Ready, Set, Drone! MIT Simulation Uses NVIDIA RTX Technology to Put Drone Racing Teams to the Test

MIT uses Quadro RTX to develop a virtual race course and select the top competing teams for Lockheed Martin's upcoming AlphaPilot drone race.
by Nicole Castro

Drone pilots are getting their flying skills put to the test with FlightGoggles, a simulation powered by NVIDIA RTX technology that delivers a virtual race course inside a photorealistic environment.

Competitors from around the world are participating in Lockheed Martin’s AlphaPilot Challenge, an open challenge to develop an NVIDIA Jetson-powered AI framework for high-speed autonomous racing drones. For the upcoming race, over 1,000 contestants registered and organized into more than 300 teams.

AlphaPilot selected the top nine teams by challenging them to compete in a race course built in the Massachusetts Institute of Technology FlightGoggles simulator.

FlightGoggles was developed last year by the research group of Sertac Karaman, associate professor of aeronautics and astronautics at MIT, to train autonomous drones to fly in complex environments. It utilizes photogrammetry and virtual reality to provide a realistic robotics simulation. For the AlphaPilot Challenge, the team at MIT built an entirely new environment to create a race course for the competing teams.

Using NVIDIA Quadro RTX 8000 GPUs, Karaman and his colleagues created the realistic environment through photogrammetry, the process of building 3D assets using photographs.

RTX Brings Photorealistic Details to Light

The FlightGoggles simulation features high-resolution graphics and 3D models. Its drone racing arena is made up of over 80 unique graphics assets, with 1,000 copies of these used throughout the entire environment.

The team at MIT built the massive environment using real-time graphics engine Unity and NVIDIA Quadro RTX 8000. The Turing-based GPU delivers accelerated performance for computing 3D models and offers the extensive memory needed to create photorealistic renderings for the simulation.

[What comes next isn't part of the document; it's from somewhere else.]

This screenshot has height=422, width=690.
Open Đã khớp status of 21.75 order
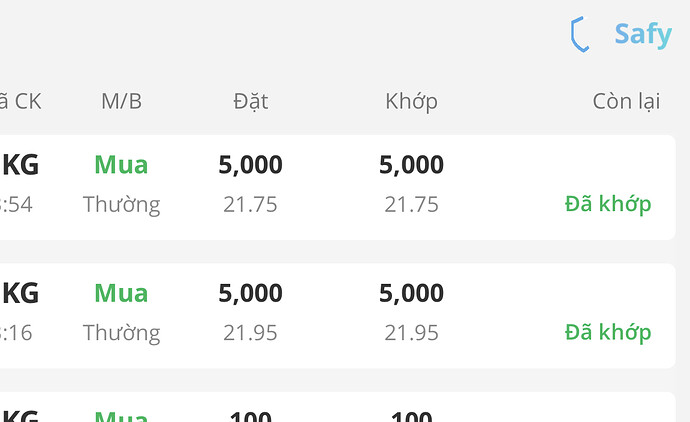coord(608,204)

The powerful GPU also enhanced the light-mapping procedure for pre-rendering the effects of sunlight to help calculate the brightness of surfaces in a scene. Using dual Quadro RTX 8000 GPUs, the MIT team was able to immensely speed up the light-mapping procedure — instead of taking days, it was completed in only a few hours.

“We needed a solution that would help us iterate rapidly, but also had a lot of RAM so we could create an environment made up of 40 million triangles. With the Quadro RTX 8000 GPUs, we were able to complete the entire environment in a month,” said Karaman. “The GPUs gave us the powerful performance we needed to keep generating models, iterate quickly and create the simulation faster than we thought possible.”

All the photogrammetry assets that MIT used in FlightGoggles is now available for free on the Unity Asset Store and the FlightGoggles website.

The top nine teams will compete later this year in the AlphaPilot drone race, which ESPN plans to broadcast live.